• [SHORT TASK A]:
Decide whether each statement agrees with the forum thread below. Answer yes or no for each, quoting the exact words of the thread that decide it.
(i) The first poster is going to school to become a software programmer.
(ii) The poster Dark Soul works a blue collar job.
(iii) The poster blue2 hurt their back from lifting 150lbs alone.

• [TEXT EXCERPT]:
# I hate manual labor



## theghost0991

I currently work in a labor office and am trying to get out. People keep offering driving jobs and jobs as a tradesmans apprentice, and don't get why I don't want the job. I would rather be a cashier and only have to deal with *******s for a few minutes tops. With manual labor, 9/10 times your boss and all of your coworkers are *******s. I am also going to school to be a software programmer, work in an office. And people keep telling me white collar is for pussies and people who don't want to work hard. I am just sick of people telling me how to live...


----------



## Dark Soul

Haha...they are just jealous that you are bettering yourself and will eventually lap them. White collar is for pussies? Oh, that's rich. I work a white collar job and, yeah, I enjoy not having to dig ditches or drive trucks and deal with all the garbage that they have to do, not to mention that damage that labor type jobs do their bodies. I know a guy who has done manual labor jobs all his life..now he has a bad back because of it. While I go to a job that doesn't require any physical labor and my body is just fine. Laugh last, man. They just don't want you to succeed.


----------



## nubly

Best thing about a white collar job is that you don't have to use a port o potty.


----------



## theghost0991

Dark Soul said:


> Haha...they are just jealous that you are bettering yourself and will eventually lap them. White collar is for pussies? Oh, that's rich. I work a white collar job and, yeah, I enjoy not having to dig ditches or drive trucks and deal with all the garbage that they have to do, not to mention that damage that labor type jobs do their bodies. I know a guy who has done manual labor jobs all his life..now he has a bad back because of it. While I go to a job that doesn't require any physical labor and my body is just fine. Laugh last, man. They just don't want you to succeed.


Yeah f uck them!


----------



## visualkeirockstar

That's what i do and it sucks.


----------



## blue2

I've done the manual labor jobs the only good thing, they keep you fit and strong but I did hurt my back a couple times from having to lift 150lbs by myself, and some of the hours can be ridiculous with no overtime paid and no lunchbreak if you let them away with it plus the bosses are dicks :yes


----------



## Hikikomori2014

lol at "And people keep telling me white collar is for pussies and people who don't want to work hard."

• [SHORT TASK B]:
Shift the click coordinates by -14 in the rows below, and write out everything from the line containing "Click the page number 36" down to the line containing "Image resolution: width=809", requests included.

• [TASK INPUTS]:
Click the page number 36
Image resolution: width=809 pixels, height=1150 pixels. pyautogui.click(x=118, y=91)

---

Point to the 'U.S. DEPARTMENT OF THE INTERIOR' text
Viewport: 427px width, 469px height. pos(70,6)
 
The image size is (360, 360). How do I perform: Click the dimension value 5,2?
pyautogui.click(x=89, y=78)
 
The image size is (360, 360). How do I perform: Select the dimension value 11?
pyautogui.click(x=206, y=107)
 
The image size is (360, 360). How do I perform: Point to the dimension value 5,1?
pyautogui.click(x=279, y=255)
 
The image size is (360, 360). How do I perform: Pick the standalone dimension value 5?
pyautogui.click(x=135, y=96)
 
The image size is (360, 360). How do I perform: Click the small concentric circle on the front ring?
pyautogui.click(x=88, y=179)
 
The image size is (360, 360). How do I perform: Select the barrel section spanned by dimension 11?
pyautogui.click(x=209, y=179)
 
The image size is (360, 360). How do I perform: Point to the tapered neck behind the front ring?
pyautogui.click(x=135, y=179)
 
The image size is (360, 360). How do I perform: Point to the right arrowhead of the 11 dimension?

• [CORRECT RESPONSE A]:
(i) Yes: "I am also going to school to be a software programmer"
(ii) No: "I work a white collar job"
(iii) Yes: "I did hurt my back a couple times from having to lift 150lbs by myself"

• [CORRECT RESPONSE B]:
Click the page number 36
Image resolution: width=809 pixels, height=1150 pixels. pyautogui.click(x=104, y=77)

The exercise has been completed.